To American kids—and adults, for that matter—living on a manor in the shadow of an ancient castle sounds impossibly romantic. But for the kids who inhabit this German novel, it's just life as usual. Until the summer of the pike, that is, when everything changes.

Anna is our first-person heroine, a girl of unspecified age whose best friends are Lucas and Daniel, the two boys of the other worker family who live on the manor. The story is set during the hottest summer on record, which the kids spend fishing in the moat surrounding the castle. Inside Daniel and Lucas's house something is happening that no one will talk about: Their mother is sick and getting sicker, losing her hair and covering her head with a bright bandana. The boys funnel all their emotion into fishing for little redeye and dreaming about the first day of pike season, when they can try to catch the big, silvery fish that comes to represent something magical to them.

At only 92 pages, this slender novel ends up touching on a few elemental topics: nature, family, God, and death (and, of course, its troublesome flip side, life). There's not enough time for deep character development, and the plot isn't full of dramatic twists—just one painful situation that casts its long shadow over everything the kids do.
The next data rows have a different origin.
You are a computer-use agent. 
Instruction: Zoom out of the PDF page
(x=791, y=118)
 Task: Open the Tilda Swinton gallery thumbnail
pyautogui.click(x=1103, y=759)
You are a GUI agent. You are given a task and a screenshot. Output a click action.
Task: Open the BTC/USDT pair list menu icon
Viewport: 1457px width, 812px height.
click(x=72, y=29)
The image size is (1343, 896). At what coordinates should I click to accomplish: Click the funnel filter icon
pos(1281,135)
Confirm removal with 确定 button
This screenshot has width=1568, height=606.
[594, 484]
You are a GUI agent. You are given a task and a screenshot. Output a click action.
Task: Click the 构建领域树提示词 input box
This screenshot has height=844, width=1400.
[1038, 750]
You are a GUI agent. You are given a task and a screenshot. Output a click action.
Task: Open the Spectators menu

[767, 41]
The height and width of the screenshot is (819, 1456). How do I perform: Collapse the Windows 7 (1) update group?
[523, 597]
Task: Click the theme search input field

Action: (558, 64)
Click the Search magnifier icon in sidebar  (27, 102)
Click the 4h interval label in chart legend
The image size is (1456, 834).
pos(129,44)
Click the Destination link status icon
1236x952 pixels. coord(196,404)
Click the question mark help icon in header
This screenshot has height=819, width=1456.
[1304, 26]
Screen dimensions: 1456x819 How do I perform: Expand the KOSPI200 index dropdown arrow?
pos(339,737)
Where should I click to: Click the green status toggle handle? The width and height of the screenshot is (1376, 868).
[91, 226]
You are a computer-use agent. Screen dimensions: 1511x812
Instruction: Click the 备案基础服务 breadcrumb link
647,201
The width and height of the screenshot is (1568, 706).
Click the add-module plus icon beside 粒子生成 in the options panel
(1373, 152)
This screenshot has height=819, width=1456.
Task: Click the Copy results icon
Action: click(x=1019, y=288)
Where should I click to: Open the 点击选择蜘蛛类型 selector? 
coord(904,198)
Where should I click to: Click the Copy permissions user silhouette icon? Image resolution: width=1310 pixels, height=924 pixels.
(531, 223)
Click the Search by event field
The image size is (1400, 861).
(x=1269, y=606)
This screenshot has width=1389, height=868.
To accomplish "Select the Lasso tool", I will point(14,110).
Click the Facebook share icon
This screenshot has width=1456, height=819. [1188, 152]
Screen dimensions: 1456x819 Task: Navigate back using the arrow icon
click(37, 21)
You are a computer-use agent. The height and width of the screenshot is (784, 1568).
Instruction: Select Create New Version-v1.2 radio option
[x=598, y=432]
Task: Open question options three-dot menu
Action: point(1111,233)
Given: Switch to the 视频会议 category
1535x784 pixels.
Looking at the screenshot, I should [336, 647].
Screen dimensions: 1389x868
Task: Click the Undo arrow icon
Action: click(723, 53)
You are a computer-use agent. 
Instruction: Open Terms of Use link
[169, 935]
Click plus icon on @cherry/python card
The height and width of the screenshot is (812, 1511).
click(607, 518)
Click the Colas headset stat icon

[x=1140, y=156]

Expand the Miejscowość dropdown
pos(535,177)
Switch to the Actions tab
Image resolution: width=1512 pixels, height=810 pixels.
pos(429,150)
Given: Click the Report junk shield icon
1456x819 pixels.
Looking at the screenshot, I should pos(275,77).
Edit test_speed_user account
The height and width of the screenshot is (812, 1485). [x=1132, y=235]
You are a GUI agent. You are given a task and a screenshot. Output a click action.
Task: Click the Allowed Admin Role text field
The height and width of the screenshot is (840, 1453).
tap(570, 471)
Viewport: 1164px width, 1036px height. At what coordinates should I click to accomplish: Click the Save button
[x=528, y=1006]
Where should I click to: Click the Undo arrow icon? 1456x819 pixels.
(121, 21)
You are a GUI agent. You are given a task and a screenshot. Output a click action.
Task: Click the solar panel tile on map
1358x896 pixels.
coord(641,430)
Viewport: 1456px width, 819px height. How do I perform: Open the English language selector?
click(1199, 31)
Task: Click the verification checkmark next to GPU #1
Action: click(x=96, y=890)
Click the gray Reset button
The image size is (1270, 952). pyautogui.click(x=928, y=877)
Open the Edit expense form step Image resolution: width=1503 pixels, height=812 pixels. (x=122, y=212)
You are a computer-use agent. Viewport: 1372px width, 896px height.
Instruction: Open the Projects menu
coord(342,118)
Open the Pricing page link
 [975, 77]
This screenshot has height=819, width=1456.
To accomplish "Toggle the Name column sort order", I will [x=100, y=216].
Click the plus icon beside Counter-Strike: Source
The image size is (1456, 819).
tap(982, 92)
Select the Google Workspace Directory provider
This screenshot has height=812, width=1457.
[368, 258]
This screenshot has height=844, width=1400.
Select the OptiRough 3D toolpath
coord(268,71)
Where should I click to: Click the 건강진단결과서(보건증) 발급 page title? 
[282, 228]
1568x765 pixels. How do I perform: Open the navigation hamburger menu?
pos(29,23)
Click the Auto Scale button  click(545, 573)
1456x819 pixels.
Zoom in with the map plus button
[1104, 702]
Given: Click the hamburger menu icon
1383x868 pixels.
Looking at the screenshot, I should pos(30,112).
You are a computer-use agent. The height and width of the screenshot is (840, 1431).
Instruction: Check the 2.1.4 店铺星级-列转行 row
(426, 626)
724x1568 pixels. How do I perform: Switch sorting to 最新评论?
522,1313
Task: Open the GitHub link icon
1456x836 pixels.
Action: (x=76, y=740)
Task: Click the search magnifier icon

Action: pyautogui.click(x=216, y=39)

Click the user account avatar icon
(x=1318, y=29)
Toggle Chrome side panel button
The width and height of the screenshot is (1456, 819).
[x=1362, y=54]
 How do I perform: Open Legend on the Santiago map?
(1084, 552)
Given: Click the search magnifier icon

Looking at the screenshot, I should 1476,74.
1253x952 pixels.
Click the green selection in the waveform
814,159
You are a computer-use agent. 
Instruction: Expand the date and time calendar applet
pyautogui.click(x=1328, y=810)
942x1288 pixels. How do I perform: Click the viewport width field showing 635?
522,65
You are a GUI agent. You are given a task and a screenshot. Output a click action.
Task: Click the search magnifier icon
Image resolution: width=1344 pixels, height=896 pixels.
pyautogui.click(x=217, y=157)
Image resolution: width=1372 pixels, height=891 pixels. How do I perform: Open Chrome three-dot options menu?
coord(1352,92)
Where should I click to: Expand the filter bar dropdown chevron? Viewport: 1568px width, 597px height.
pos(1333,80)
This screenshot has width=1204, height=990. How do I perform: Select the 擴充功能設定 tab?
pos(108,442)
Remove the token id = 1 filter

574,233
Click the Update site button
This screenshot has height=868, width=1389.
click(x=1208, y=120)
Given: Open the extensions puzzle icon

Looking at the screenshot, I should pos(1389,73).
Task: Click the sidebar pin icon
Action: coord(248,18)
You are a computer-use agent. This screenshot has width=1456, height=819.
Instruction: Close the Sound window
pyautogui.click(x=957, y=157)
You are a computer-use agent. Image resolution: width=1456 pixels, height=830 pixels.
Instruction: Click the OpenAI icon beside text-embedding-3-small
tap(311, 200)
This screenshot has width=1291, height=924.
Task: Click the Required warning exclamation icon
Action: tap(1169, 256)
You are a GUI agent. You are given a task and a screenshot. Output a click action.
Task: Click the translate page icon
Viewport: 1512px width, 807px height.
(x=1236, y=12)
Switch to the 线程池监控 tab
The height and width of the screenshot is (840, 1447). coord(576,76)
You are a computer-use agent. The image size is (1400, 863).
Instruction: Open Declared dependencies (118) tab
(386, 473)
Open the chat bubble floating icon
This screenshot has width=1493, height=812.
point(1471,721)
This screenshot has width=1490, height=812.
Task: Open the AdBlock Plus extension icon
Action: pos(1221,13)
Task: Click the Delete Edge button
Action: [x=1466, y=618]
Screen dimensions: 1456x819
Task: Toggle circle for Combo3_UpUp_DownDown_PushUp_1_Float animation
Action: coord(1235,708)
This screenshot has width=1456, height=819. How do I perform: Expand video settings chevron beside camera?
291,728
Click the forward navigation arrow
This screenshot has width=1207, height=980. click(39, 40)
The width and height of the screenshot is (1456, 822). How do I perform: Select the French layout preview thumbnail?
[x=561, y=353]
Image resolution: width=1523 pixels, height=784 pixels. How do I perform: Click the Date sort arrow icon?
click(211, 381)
The result is a spare but pretty novel that reads more like a poem, or even a play, with fields of yellow mustard flowers and red poppies as a brightly painted backdrop.

The only bone to pick here is with the book's language, which I'm blaming on the translation since I haven't seen the original. The characters' occasionally awkward turns of phrase are not so much poorly rendered as they are sort of dorky, which, for younger readers, might take away from the novel's unsparing realism; likewise, the dialogue is fairly relentless with its exclamation points. But readers who can bear in mind that the book was originally written in another language will be able to get past these linguistic foibles, and perhaps even appreciate the change of perspective that another language—even in translation—can provide.

And some things, of course, are universals. For instance, since Gisela's cancer is seen from the kids' point of view, it's rarely actually seen at all. The adults refuse to talk about it with them for as long as they can get away with it, which compounds their fear rather than assuaging it. Anna experiences the unhappiness that comes from illness secondhand, in the waves that ripple off of it: through the ridiculous cruelty of the local gossips, and the shocking inability of the adults in her life to make things better.

To be sure, this book's strength is in its pull-no-punches honesty, and one of its few subtleties is an interesting one. It isn't expressly stated that one of the three rough-and-tumble kids on the manor is a girl until at least a quarter of the way through the story, and the effect is an ambiguity that's shoulder-shruggingly indifferent. They all climb trees during lightning storms, grasp the slimy redeye fish that they need for bait, and yell until they get the attention of the peacock and peahen, who warble back at them. Does it really matter who's a boy and who's a girl?

But of course it does matter, especially to Anna, who once overheard her mother complain that she'd always wanted a boy instead. Anna is sad and scared about what will happen to Gisela, and boyishly, perhaps, she expresses her chaotic feelings by getting angry. Ultimately she discovers that overcoming fear and treating people with kindness are things both men and women, like her mother and the boys' father, have to learn to do.

The little fish described in this book—their beauty, vulnerability and strength—are powerful metaphors for what the two families experience. Ironically, because of its unflinching, nature-inspired approach to illness and death, this book is likely to be a real comfort to readers who have had to cope with those things in their own lives. No one is too young to appreciate the beauty of the truth.